I regolamenti attuativi, dopo il disco verde dell’Unione Europea, sono stati oggetto di esame da parte della Banca d’Italia.
Una volta pubblicato sulla Gazzetta Ufficiale il pacchetto messo a punto dal governo sarà ufficialmente operativo, quindi a disposizione delle banche che volessero ricorrere a questo strumento.
L’ aiuto offerto dal governo al settore bancario è consistente: la cifra erogata ammonta infatti a 10 – 12 miliardi di euro.
Le richieste, per ora informali, sono già pervenute sia al ministero dell’Economia che a palazzo Chigi, da parte delle banche interessate.
Del resto, non erano mancate dichiarazioni pubbliche a favore delle obbligazioni emesse dal Tesoro.
Alessandro Profumo, amministratore delegato di Unicredit, aveva detto che la banca, da lui guidata, non escludeva un possibile sostegno da parte dello Stato.
Anche Giovanni Bazoli, presidente di Intesa – San Paolo, si era detto interessato al provvedimento di sostegno al settore del credito, ideato dall’esecutivo.
In effetti, i messaggi di attenzione arrivati al governo sui Tremonti bond sono proprio partiti dai gruppi che rappresentano il 70 – 80% del sistema creditizio italiano.
Non solo quindi Unicredit e Intesa ma anche Monte dei Paschi e Banco Popolare hanno manifestato il loro interesse a queste particolari obbligazioni.
Le banche, se decideranno di alzare il proprio patrimonio con i soldi pubblici sottoscrivendo i Tremonti bond, dovranno sottostare ad alcuni impegni sociali.

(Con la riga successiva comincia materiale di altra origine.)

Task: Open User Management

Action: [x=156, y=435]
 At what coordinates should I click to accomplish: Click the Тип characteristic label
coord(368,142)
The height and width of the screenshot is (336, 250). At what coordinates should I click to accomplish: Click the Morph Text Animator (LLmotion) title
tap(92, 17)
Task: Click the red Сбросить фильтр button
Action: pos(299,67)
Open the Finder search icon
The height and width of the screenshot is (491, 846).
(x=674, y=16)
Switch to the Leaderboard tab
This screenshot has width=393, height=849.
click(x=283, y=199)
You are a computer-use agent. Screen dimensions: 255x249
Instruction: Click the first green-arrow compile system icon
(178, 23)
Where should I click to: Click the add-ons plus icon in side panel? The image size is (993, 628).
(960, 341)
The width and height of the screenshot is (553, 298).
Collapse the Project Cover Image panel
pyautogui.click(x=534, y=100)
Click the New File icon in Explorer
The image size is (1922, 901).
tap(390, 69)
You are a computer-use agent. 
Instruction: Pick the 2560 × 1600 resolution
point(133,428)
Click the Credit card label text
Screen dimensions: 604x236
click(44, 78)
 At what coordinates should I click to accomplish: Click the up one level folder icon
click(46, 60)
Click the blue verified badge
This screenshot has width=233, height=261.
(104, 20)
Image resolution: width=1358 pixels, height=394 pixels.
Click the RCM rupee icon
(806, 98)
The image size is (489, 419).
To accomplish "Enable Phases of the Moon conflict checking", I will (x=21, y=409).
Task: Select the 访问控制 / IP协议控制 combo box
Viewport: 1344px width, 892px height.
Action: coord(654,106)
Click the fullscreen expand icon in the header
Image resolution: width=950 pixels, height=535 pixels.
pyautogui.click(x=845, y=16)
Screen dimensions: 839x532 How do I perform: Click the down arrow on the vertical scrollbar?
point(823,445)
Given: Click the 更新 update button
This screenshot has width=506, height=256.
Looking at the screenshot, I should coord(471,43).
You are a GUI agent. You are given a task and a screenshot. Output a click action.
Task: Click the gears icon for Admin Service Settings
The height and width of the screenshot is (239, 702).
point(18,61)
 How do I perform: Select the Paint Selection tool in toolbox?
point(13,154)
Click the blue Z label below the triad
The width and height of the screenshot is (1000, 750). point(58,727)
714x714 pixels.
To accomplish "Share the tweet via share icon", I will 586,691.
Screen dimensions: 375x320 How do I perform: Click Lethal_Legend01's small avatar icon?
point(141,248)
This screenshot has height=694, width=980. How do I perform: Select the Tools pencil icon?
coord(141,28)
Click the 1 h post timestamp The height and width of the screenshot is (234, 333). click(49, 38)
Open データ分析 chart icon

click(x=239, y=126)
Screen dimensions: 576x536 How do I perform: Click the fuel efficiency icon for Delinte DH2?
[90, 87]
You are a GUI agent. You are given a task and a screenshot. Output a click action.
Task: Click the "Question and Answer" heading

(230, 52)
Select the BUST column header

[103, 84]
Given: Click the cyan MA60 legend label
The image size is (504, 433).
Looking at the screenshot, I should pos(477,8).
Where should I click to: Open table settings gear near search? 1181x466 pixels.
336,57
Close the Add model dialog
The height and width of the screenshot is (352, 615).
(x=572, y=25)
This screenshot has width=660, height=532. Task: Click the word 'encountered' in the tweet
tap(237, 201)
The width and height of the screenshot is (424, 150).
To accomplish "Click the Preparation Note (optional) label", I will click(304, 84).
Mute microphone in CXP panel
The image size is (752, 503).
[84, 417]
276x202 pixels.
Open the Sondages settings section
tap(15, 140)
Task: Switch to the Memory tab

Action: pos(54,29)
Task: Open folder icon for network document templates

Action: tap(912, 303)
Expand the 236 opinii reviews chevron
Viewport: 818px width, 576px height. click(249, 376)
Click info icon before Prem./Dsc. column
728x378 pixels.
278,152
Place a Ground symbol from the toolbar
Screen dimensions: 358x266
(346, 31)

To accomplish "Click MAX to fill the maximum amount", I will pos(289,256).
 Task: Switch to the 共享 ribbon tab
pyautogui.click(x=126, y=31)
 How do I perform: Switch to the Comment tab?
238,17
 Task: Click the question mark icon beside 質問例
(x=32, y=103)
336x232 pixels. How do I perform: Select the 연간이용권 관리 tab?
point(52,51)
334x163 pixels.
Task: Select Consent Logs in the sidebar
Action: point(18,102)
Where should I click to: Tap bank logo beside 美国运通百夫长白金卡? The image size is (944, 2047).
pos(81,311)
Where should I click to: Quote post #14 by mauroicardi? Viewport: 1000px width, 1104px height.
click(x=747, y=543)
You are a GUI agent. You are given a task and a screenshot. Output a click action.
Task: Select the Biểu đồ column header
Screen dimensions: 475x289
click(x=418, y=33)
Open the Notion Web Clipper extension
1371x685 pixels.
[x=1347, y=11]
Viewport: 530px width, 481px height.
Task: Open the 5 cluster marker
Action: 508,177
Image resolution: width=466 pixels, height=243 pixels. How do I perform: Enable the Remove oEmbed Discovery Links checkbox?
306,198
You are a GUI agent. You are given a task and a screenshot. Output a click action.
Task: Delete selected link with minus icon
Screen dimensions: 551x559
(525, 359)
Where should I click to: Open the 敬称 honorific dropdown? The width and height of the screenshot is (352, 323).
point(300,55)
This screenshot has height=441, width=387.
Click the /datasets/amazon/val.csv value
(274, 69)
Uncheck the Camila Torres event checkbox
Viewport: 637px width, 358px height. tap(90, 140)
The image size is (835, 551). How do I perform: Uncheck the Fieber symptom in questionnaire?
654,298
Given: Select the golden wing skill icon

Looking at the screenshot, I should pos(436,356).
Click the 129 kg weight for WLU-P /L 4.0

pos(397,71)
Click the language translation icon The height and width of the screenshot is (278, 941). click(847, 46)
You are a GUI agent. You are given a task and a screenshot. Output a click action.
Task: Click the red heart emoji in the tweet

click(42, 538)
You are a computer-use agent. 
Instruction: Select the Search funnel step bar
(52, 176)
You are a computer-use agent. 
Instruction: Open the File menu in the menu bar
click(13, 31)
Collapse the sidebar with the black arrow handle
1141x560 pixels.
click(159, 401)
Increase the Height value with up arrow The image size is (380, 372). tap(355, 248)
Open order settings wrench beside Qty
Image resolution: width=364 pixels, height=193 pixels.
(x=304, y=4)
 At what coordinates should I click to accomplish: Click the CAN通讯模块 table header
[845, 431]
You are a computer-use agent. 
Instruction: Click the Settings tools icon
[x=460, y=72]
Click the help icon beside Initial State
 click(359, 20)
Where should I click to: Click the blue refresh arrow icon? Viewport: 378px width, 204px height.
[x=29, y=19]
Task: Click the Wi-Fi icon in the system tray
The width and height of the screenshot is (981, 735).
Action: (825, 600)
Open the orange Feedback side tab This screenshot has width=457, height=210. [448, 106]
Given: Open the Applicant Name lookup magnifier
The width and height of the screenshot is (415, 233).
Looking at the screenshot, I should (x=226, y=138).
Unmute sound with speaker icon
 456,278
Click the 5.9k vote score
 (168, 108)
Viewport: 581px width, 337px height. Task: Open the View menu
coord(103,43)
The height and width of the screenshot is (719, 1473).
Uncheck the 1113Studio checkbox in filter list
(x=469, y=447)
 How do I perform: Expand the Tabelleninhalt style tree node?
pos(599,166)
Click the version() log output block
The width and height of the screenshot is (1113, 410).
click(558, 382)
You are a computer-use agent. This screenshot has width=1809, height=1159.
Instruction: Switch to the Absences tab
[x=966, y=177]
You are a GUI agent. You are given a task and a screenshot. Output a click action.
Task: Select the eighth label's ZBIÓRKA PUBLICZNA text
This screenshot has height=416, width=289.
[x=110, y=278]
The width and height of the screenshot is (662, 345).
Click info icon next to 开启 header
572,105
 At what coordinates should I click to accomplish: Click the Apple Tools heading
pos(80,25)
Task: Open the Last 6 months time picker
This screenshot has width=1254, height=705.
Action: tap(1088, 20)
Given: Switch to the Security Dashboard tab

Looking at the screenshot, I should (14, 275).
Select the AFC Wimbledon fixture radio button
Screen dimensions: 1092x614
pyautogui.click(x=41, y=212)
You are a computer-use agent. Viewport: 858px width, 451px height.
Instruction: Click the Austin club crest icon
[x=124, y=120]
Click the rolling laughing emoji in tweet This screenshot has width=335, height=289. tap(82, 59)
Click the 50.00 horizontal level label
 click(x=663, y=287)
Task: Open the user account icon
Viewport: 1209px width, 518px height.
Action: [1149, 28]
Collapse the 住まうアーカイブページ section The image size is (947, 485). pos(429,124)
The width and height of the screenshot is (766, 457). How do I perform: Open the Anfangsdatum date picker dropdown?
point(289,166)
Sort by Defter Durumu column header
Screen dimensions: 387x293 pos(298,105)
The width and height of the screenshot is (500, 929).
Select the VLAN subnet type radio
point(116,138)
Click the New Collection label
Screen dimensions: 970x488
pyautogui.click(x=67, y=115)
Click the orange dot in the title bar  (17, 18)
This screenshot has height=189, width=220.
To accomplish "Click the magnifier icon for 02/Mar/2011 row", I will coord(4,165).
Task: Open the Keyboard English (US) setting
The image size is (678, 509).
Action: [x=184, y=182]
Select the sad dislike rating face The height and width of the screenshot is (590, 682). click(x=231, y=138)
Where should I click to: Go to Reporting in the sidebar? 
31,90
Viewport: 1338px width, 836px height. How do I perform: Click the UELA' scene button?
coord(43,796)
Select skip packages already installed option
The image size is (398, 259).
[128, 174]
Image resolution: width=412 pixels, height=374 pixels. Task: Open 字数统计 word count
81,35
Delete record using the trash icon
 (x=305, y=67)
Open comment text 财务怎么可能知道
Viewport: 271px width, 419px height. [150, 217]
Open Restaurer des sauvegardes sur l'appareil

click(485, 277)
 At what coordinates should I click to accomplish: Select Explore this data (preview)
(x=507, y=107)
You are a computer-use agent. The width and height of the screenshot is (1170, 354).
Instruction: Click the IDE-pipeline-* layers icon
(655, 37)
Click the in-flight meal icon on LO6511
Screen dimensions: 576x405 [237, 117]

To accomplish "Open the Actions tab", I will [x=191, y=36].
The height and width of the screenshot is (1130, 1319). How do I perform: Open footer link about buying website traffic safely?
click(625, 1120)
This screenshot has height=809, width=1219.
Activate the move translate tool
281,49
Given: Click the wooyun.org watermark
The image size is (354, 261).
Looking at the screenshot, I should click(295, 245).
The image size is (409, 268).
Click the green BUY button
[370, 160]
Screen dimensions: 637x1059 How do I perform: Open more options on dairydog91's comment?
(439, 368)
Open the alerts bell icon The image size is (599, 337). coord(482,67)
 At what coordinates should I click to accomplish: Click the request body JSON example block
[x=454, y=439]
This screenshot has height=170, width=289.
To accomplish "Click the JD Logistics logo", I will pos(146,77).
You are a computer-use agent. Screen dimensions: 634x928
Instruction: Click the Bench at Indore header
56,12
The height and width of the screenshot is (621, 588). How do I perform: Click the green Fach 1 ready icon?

Questi impegni sociali sono: un codice etico che tenga sotto controllo le retribuzioni dei manager, l’impegno a mantenere immutato il livello dei prestiti alle imprese, il sostegno alle piccole e medie imprese e la sospensione della rata del mutuo per un anno per chi è in cassa integrazione o riceve il sussidio di disoccupazione.
Nei decreti attuativi c’è la disponibilità del governo a sottoscrivere obbligazioni delle banche, particolarmente rischiose, ad un interesse definito: 7,5 – 8,5% annuo per i primi quattro anni.
Interesse che crescerà se il prestito non dovesse essere rimborsato entro questo lasso di tempo.
Per poter essere conteggiati come patrimonio e non come debito questi strumenti non hanno una scadenza tassativa, ma allo scadere di date definite cambiano le loro condizioni che diventano via
via più onerose per il debitore.
Tremonti ha però precisato che il governo li considera più un aiuto agli operatori economici che alle banche affermando che: non sono per le banche ma passano attraverso le banche per arrivare alle imprese e evitare la perdita di posti di lavoro.